**Given task**: In the excerpt below about the Student Success Act, which roles does the writer name to describe their own background?

**Excerpted passage**:
+++++

By Virginia Foxx, Hickory Daily Record

The current K-12 education system is failing our students. Just 36 percent of eighth-grade students read at grade level and only 35 percent are proficient in math.

Unfortunately, state and local attempts to improve student achievement have been hampered by an enormous federal footprint. Parents and education leaders have lost much of their decision-making authority to Washington bureaucrats, and the Secretary of Education has bullied states into adopting the Obama administration’s pet projects.

As a grandmother, educator and former school board member, I know students are best served when North Carolina teachers, parents and administrators are the driving force behind improving education.

Fortunately, the House of Representatives has an opportunity to chart a new course with the Student Success Act, legislation that reduces the federal footprint in the nation’s classrooms and restores control to the people who know their students best.

The Student Success Act gets Washington out of the business of running schools. It protects state and local autonomy by prohibiting the Secretary of Education from coercing states into adopting Common Core or any other common standards or assessments and by preventing the secretary from creating additional burdens on states and school districts.

+++++

**Recorded data**:
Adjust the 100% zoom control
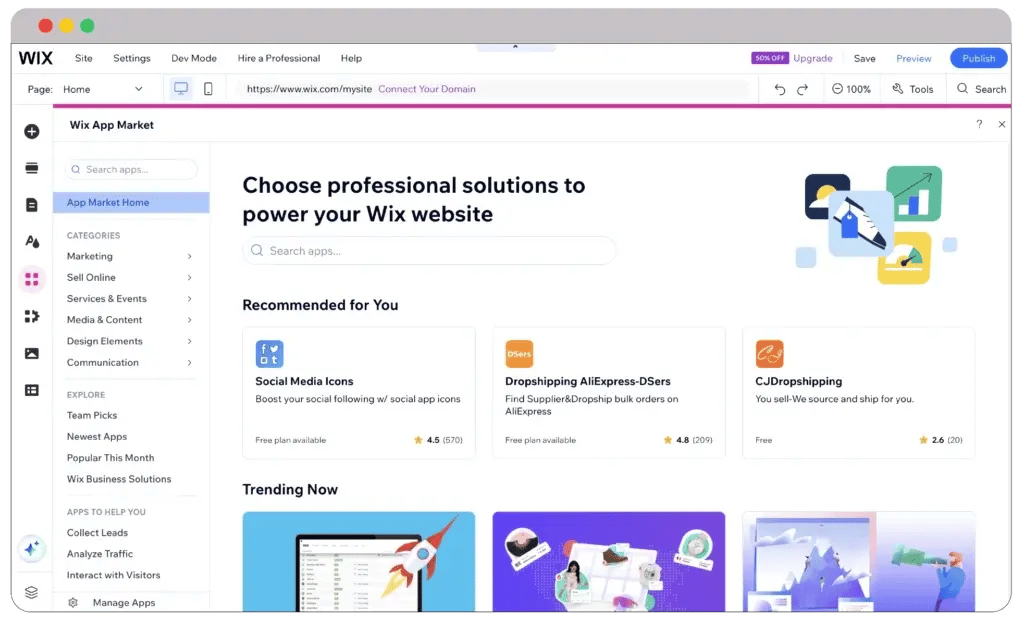The width and height of the screenshot is (1024, 621). tap(851, 89)
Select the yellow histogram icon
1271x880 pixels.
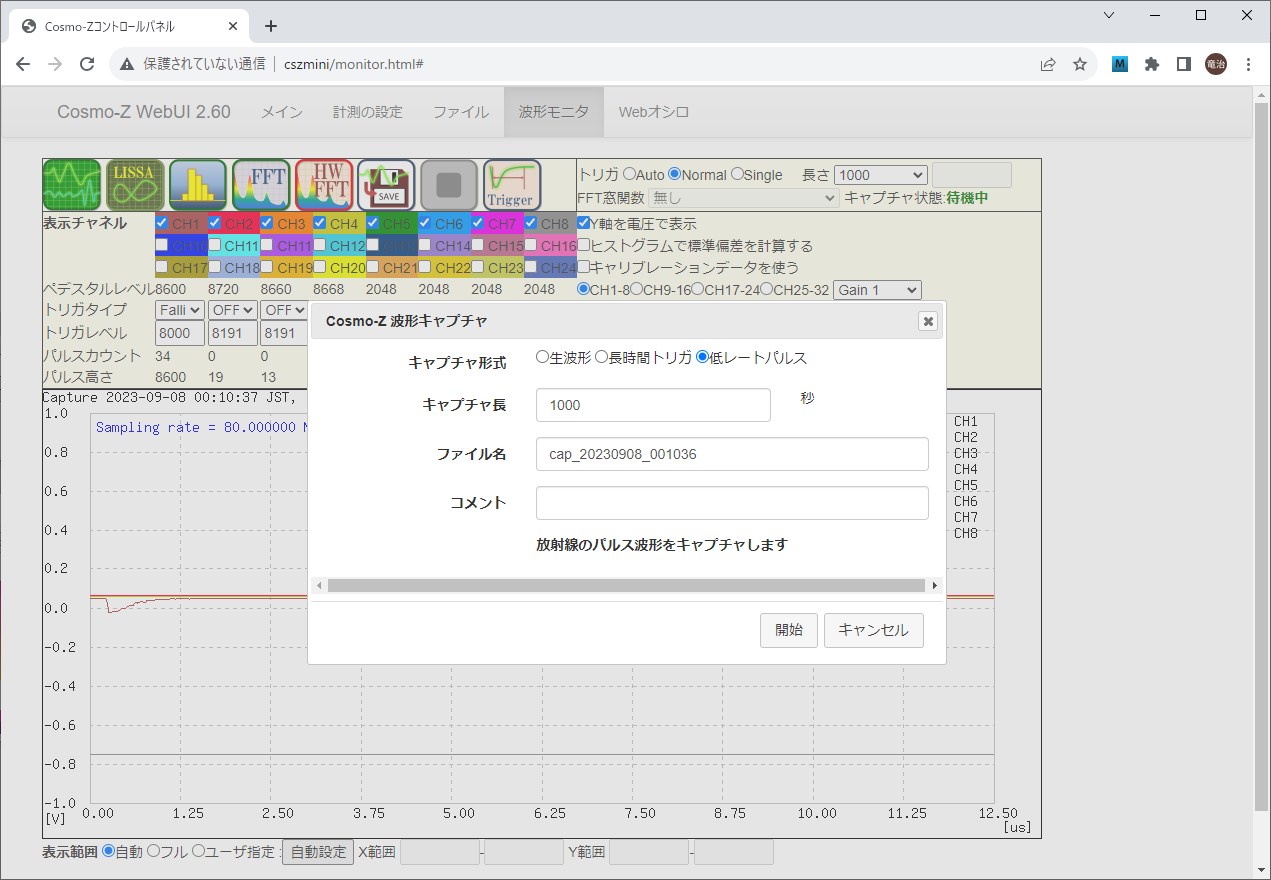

+++++

**Answer to the exercise**: Grandmother, educator, and former school board member.